Такой поворот беседы был обговорен с Мишелем, но Кристина явно форсировала события. Эдвард встрепенулся:
— Кто это мы?
— Милый, — Кристина постаралась взять себя в руки. — «Мы» — это группа лиц, которые отдают все силы на благо всех честных людей.
— Это секта? Какая? — лицо Эдварда покрылось краской. — Спасибо тебе за слово «милый», но ты и секта… Что у вас общего? Секта — это кастовость, а религиозная и того хуже — мракобесие. Как тебя угораздило? Не могу поверить, ты…
— Нет, вы все-таки не ясновидец, Эдвард! Вас не туда понесло. «Мы» — это люди, которые видят в вас человека, которого постигло несчастье. Травы уже помогают вам, ведь они собраны теми, кто искренне желает протянуть вам руку помощи.
— Нет никого на свете, кто бы это смог сделать, кроме тебя одной. Но что именно вам известно обо мне?
— Простите, Эдвард, но история с аргентинкой…
Подполковник побледнел и вскочил с кресла, сделал шаг к Кристине, взял ее руку и приложил к ней свои холодные губы.
— Ты будешь моей спасительницей, моей Ариадной. Мы должны быть вместе.
Он снова расположился в кресле.
— Если ты говоришь правду… Кристина, только не играй с огнем, не заставляй меня страдать. Скажи да! И тогда… Если хочешь, познакомь меня с этими людьми, но только после того, когда назначишь день нашей свадьбы!
Кристина посмотрела на него долгим взглядом, потом подошла и нежно поцеловала.
— Через неделю, в этот же самый час, увидимся у меня. Дайте мне осознать, что произошло между нами.
Мишель два вечера подряд обсуждал с Пятым все варианты возможного развития дальнейших событий, в равной степени столь же серьезно и дотошно, как это делают чемпион мира по шахматам и его тренер-помощник, когда отложена важная партия. И главным при этом являлось то, что Кристина решительно заявила Мишелю о своей искренней любви к подполковнику Уикли.
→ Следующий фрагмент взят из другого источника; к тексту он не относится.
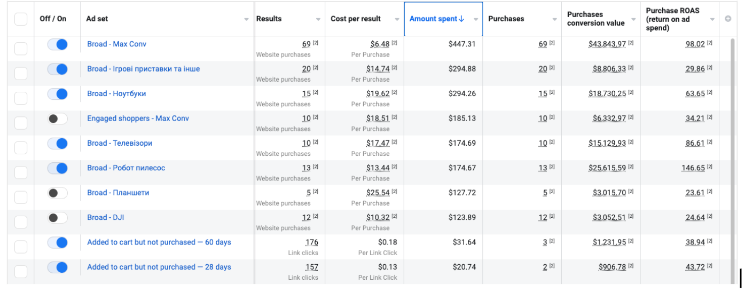Image resolution: width=745 pixels, height=300 pixels.
Task: Select checkbox for Broad - Ноутбуки row
Action: 21,98

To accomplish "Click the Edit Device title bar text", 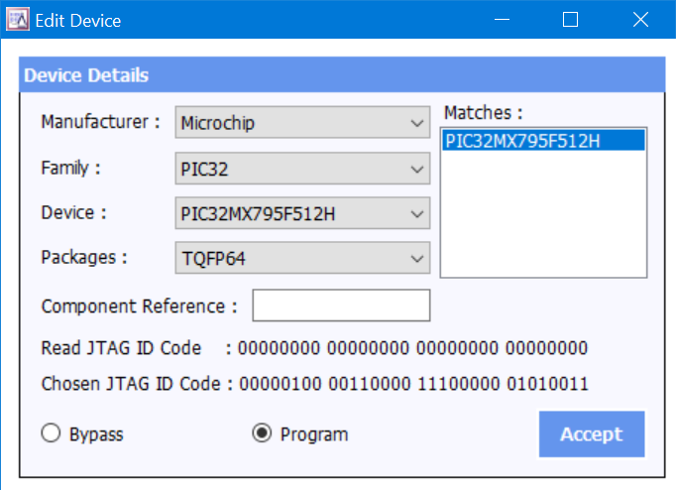I will pyautogui.click(x=78, y=20).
Исходя из личных качеств этого гражданина США и того, как сложилась его жизнь, было решено привлечь его к работе советской нелегальной военной резидентуры, не шантажируя и не соблазняя высоким денежным вознаграждением, а играть на его состоянии и чувстве к любимой женщине, которая заинтересовалась коммунистическими идеями. Но главным в этой ситуации все-таки было то, что девушка помогла своему избраннику вновь обрести себя, возвратиться к полной и счастливой жизни.
— Этот Уикли, мне кажется, порядочный человек, и Кристина сумеет его убедить, что мы делаем дело более полезнее человечеству, чем его коллеги и правительство его страны, — сказал Мишель на прощанье.
Пятый вздохнул и развел руками:
— Надо рискнуть.
В назначенный день Эдвард Уикли приехал в дом-к Кристине с двумя коробочками из ювелирного магазина Михаила Шилкраута на улице Мадеро. Прихватил и бутылку шампанского.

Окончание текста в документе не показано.